Elemental Analysis of Atmospheric Fine Particles at Trace and Ultra-Trace Levels using Microwave Acid Digestion and Inductively Coupled Plasma - mass Spectrometry

摘要

The toxicity of trace metals that only constitute a small fraction of total particulate mass (PM) and their use as markers in source - receptor modeling studies have resulted in a need to accurately determine the elemental composition of airborne PM. Data on metals composition of PM are also useful in determining the anthropogenic and non-anthropogenic sources of PM to develop effective air quality management strategies. High temperature - high pressure microwave assisted acid digestion followed by inductively coupled plasma - mass spectrometry (ICP-MS) is capable of accurately quantitating a wide variety of elements in airborne PM. To date, the vast majority of studies have focused on determining only the main groups and main transition series elements. These studies have not quantified rare earth elements (REEs) that can be unique tracers to track PM emissions from petroleum refining operations. The loss of REE enriched zeolite catalysts from refineries' fluidized bed catalytic cracking (FCC) is the major source of REEs in atmospheric fine particles (PM{sub}2.5). Therefore, it is crucial to analyze REEs in ambient PM{sub}2.5 and FCC catalysts. A major challenge in quantifying FCC emissions is that they are present in trace to ultra-trace levels in ambient PM{sub}2.5 and the lack of an analytical method (using ICP-MS) due to absence of certified reference material for FCC catalysts. The principal goal of this presentation will be to document some of our recent research on developing innovative microwave digestion methods and on the impacts of petroleum refining operations on REEs in Houston area fine particles. Specific objectives are to: (1) develop a PM dissolution method using microwave assisted acid digestion followed by ICP-MS analysis to accurately quantify wide range of elements in the atmospheric PM at trace levels (2) evaluate feasibility of generating HF in-situ in closed Teflon lined vessels during digestion to avoid direct handling of hazardous HF, and (3) optimize the digestion method for accurate and precise quantification of REEs in FCC catalysts, which can also be used to determine REE concentrations in ambient PM{sub}2.5.

# # # #

Required work =
Answer these three questions from the microwave digestion abstract above:
(a) According to the abstract, what is the major source of rare earth elements in atmospheric fine particles?
(b) What does the second stated objective evaluate?
(c) Which elements has the vast majority of studies focused on?

Given data =

# # # #

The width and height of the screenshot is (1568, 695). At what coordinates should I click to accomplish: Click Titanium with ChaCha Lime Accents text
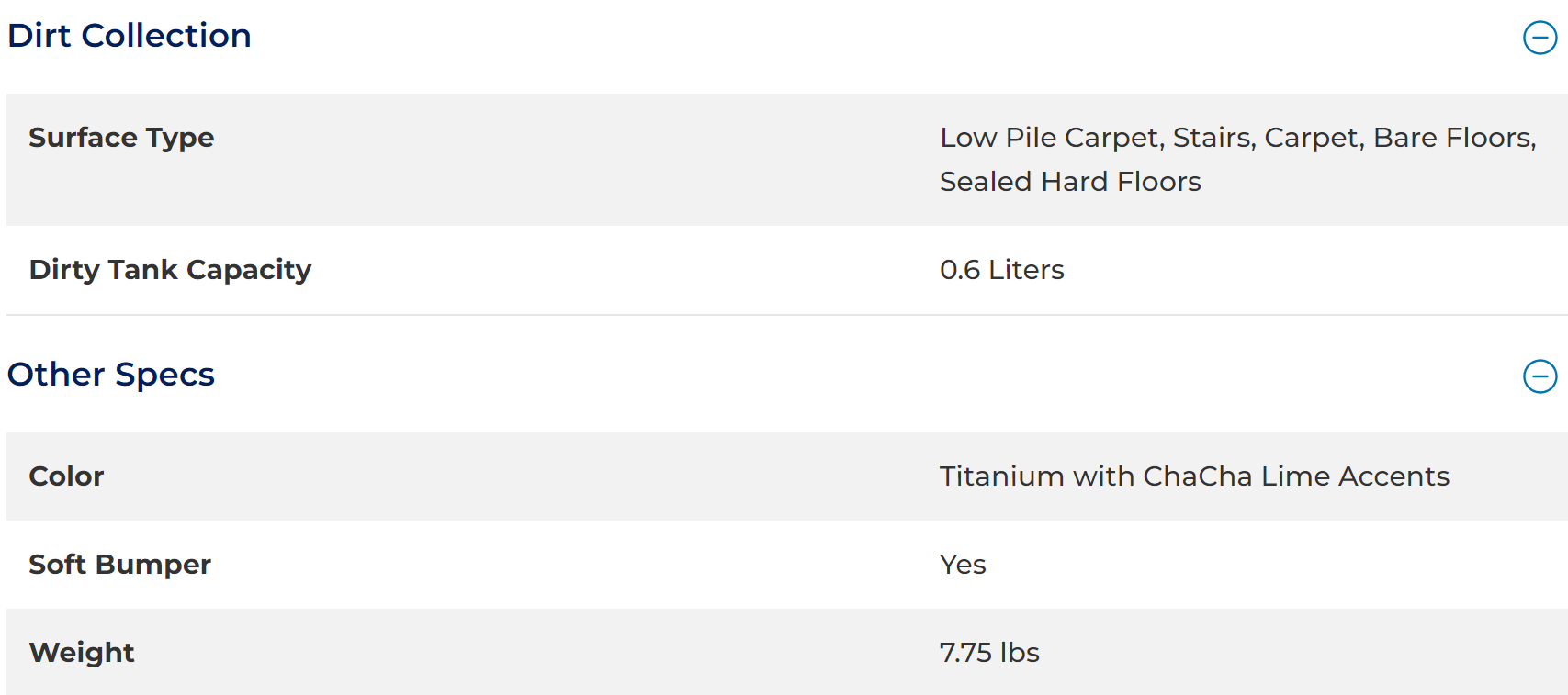point(1194,476)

# # # #

Output for this task =
(a) The loss of REE-enriched zeolite catalysts from refineries' fluidized bed catalytic cracking (FCC).
(b) Whether HF can be generated in situ in closed Teflon-lined vessels during digestion, so that hazardous HF does not have to be handled directly.
(c) Only the main groups and main transition series elements.